STP: Spanning Tree Protocol 8012.1D
Spanning Tree Protocol (STP) is the tool used to prevent layer 2 switching loops on a network. STP is needed to prevent loops in layer 2 because frames do not have a Time To Live (TTL) header option. It works by placing switch ports into a forwarding or blocking state and notifying other switches of network changes. There are many different flavors of spanning tree but today we will only be discussing how it functions and some ways to optimize it. Let’s take a deep dive so we can understand exactly how STP works.
How does STP work?
- STP uses messages called Bridge Protocol Data Units (BPDU) to stabilize the network and create a loop free topology. BPDUs are the ID of a switch on a network. They contain information on various timers as well as the identifer called the Bridge ID. The bridge ID is the priority number (0-65,535) + the MAC Address of a switch. STP enabled switches send each other BPDU’s to figure out the root switch on a network. Once the root switch is found each switch will designate ports into root and designated ports. Any port that is not a root or designated port will be placed into a blocking state.
Root Switch Election
- Every switch on the network will send out BPDU hello packets that declare themself the root switch. If a BPDU is received on a segment with a lower bridge ID than its own, the switch will view that as the superior BPDU and no longer declare itself as root bridge. The switch will stop sending it’s own BPDU hello packets and only forward the superior BPDU throughout the network. Eventually all switches in the network except the switch with the lowest bridge ID stop sending hellos. That one switch is the winner of the election is declared the root switch.
Determining the Root Port
- After the Root Switch is elected it should be the only switch sending out BPDU hello packets. Other non-root switches will receive the BPDU, add the cost of the interface it was recieved on to the BPDU cost and forward that BPDU out of it’s other ports. That port which the BPDU was received on is declared the root port. The superior BPDU is also saved with the switch in order to keep track if there are any topology changes. The non-root switch at this point is forwarding the superior BPDU out of its designated ports (not the root port).
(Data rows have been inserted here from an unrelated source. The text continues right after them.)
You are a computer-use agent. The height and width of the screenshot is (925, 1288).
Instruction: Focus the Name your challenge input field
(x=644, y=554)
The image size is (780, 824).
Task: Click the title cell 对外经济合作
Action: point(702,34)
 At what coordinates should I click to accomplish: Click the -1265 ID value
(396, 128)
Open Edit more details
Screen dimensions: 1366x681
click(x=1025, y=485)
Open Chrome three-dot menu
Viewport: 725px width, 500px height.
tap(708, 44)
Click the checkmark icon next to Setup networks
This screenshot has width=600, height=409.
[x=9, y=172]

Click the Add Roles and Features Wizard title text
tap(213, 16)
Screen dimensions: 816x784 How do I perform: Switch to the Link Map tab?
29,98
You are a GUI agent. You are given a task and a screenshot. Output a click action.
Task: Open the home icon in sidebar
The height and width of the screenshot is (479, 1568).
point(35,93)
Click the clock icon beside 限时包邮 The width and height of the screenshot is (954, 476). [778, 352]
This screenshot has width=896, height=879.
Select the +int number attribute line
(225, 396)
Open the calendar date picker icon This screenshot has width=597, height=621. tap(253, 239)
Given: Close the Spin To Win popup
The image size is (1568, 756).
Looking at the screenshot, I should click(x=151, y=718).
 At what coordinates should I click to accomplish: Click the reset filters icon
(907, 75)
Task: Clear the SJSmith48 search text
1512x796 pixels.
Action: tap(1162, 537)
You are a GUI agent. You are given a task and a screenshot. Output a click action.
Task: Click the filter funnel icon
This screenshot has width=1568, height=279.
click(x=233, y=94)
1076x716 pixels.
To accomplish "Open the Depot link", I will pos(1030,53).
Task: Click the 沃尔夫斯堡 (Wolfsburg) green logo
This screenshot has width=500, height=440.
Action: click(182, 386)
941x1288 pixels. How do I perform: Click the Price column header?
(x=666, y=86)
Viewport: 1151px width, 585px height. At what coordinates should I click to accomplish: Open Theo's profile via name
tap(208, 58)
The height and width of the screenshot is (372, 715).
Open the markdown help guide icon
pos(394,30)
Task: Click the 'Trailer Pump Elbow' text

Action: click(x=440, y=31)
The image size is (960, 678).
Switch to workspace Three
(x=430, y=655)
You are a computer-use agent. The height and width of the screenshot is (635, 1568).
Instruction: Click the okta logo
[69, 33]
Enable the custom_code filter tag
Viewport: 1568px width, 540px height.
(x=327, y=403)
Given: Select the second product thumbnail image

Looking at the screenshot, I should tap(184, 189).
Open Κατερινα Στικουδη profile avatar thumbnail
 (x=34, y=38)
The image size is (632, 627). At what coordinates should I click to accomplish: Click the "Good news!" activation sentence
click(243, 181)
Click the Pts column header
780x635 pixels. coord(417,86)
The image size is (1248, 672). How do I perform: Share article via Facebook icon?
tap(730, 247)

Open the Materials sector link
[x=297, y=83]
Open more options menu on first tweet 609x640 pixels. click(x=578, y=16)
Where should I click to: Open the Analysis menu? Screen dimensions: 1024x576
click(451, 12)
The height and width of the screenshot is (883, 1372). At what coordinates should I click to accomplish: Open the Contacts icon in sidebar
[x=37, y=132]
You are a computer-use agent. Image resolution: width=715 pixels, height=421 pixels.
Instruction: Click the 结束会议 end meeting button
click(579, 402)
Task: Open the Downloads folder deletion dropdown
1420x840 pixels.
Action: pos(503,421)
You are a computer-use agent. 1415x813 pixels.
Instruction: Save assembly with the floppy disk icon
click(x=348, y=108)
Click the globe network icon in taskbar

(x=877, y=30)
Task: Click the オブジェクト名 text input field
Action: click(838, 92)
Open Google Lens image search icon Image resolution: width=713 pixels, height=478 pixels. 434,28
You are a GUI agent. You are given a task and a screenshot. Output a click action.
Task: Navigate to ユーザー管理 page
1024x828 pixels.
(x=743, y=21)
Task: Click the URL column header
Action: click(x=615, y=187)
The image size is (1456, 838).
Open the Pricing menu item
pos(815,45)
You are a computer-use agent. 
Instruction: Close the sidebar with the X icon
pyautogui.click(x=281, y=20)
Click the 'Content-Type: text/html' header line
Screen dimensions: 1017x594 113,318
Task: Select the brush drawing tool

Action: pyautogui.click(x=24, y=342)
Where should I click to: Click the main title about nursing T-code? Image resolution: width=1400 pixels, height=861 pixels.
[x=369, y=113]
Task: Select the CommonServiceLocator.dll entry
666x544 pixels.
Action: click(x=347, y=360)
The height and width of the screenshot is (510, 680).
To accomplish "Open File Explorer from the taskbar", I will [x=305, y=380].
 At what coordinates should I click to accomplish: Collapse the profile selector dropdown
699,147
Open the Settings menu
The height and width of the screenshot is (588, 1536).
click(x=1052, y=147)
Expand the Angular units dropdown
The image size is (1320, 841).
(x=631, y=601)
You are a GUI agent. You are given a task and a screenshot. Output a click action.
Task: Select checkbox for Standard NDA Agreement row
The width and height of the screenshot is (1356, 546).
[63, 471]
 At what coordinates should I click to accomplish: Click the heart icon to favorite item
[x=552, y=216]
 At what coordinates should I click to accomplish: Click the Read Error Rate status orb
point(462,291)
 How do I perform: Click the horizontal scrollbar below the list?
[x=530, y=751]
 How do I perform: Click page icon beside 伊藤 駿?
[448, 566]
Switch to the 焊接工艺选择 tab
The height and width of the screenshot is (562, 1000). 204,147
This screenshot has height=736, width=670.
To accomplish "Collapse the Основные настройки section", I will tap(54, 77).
Determining Designated Ports
- The designated port is the non root port on the segment that is sending out the best BPDU hello packets. Designated ports are the only ports that forward BPDU hellos. There can be only one switch forwarding BPDUS on a segment. All other ports on a switch has been determined as root port or placed in the blocking state.
PortFast / Edge Ports
- PortFast/Edge is typically configured on ports where single hosts would connect to. PortFast allows for the port to transition immediately into the forwarding state. These port do not generate topology change events and can send BPDU’s but is not expected to receieve them back.
BPDU Guard
- BPDU Guard is typically configured on the edge ports. This STP feature disables a port immediately if a BPDU is receieved. For example, if a rouge switch was plugged into an edge port that shouldnt be expected, BPDU guard can prevent any mischevious problems from occuring
Root Guard
- Root Guard will ignore any receieved superior BPDU’s to prevent the port from becoming a root port. If a superior BPDU is receieved the switch poots the port into a root-inconsistent blocking state. This will stop the port from forwarding and receiving any data frames. Once the superior BPDU’s stop the port will return to it’s normal state. Root Guard allows the original root port to remain intact by disallowing a designated port to become the new root port.